Comments are due December 15, 2016.



Florida Supreme Court Upholds STOLI Subsequent to Expiration of Contestability Period

On September 22, the Supreme Court of Florida issued an opinion that upheld the validity of STOLI policies in Florida subsequent to the expiration of the contestability period. Procedurally, the Eleventh Circuit had certified two questions to the Supreme Court of Florida:

  1. Can a party challenge an insurance policy as being void ab initio for lack of the insurable interest required by Fla. Stat. § 627.404 if that challenge is made after expiration of the two-year contestability period mandated by Fla. Stat. § 627.455?
  2. Assuming that a party can do so, does Fla. Stat. § 627.404 require that an individual with the required insurable interest also procure the insurance policy in good faith?

The Supreme Court of Florida, in analyzing the STOLI policies at issue, noted that the insurable interest statute looks to see whether there is an insurable interest at the time it is made and that “The insurable interest need not exist after the inception date of coverage under the contract.” The court determined that all the STOLI policies at issue did in fact satisfy the insurable interest requirement as of the time they were made. The court found that it is irrelevant if the policy is created as a result of a STOLI scheme. The court went on to say that these policies where then subject to the 2-year incontestability statute.

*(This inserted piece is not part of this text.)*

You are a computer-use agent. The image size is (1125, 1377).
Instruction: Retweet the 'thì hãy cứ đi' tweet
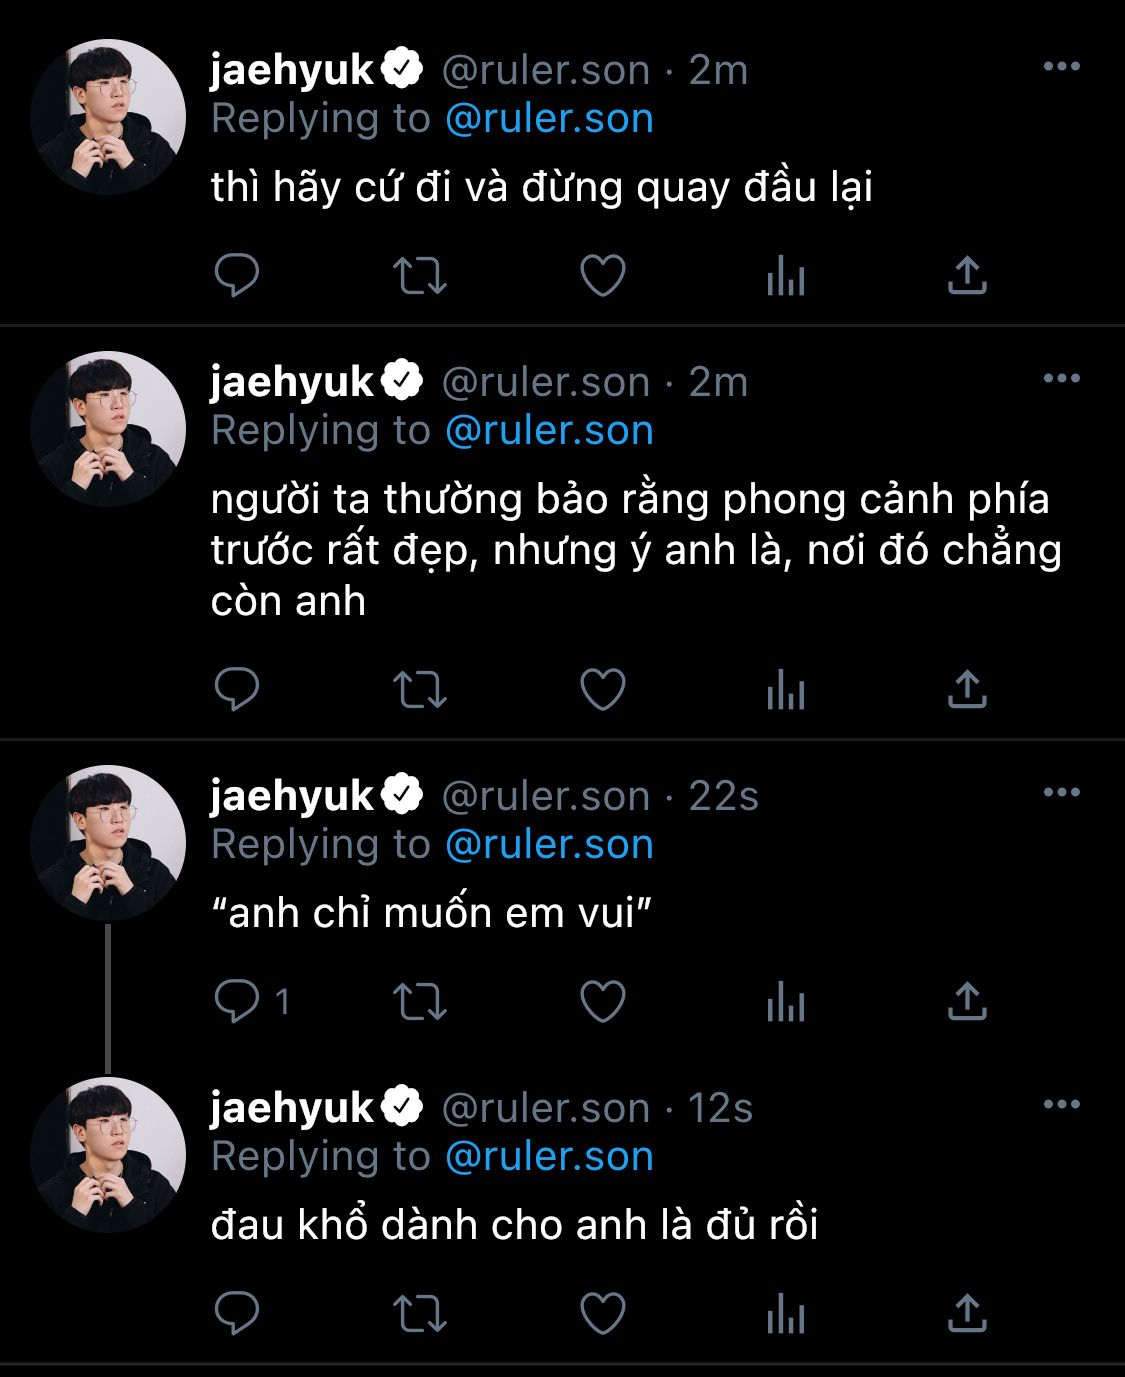pos(419,276)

In the end the court changed the certified questions to the following, which it answered in the negative:

Can a party challenge the validity of a life insurance policy after the two-year contestability period established by section 627.455 because of its creation through a STOLI scheme?



Society of Actuaries (SOA) Releases New Mortality Projection Scales for Pension Plans

On October 20, the SOA released new mortality projection scales reflecting the most recent mortality improvement data. The new scales have rates of increase in life expectancies that are slower than the prior projections. According to a publication from Pricewaterhouse Coopers, employers using mortality assumptions from the SOA study are likely to have benefit obligations reduce by 1–3%.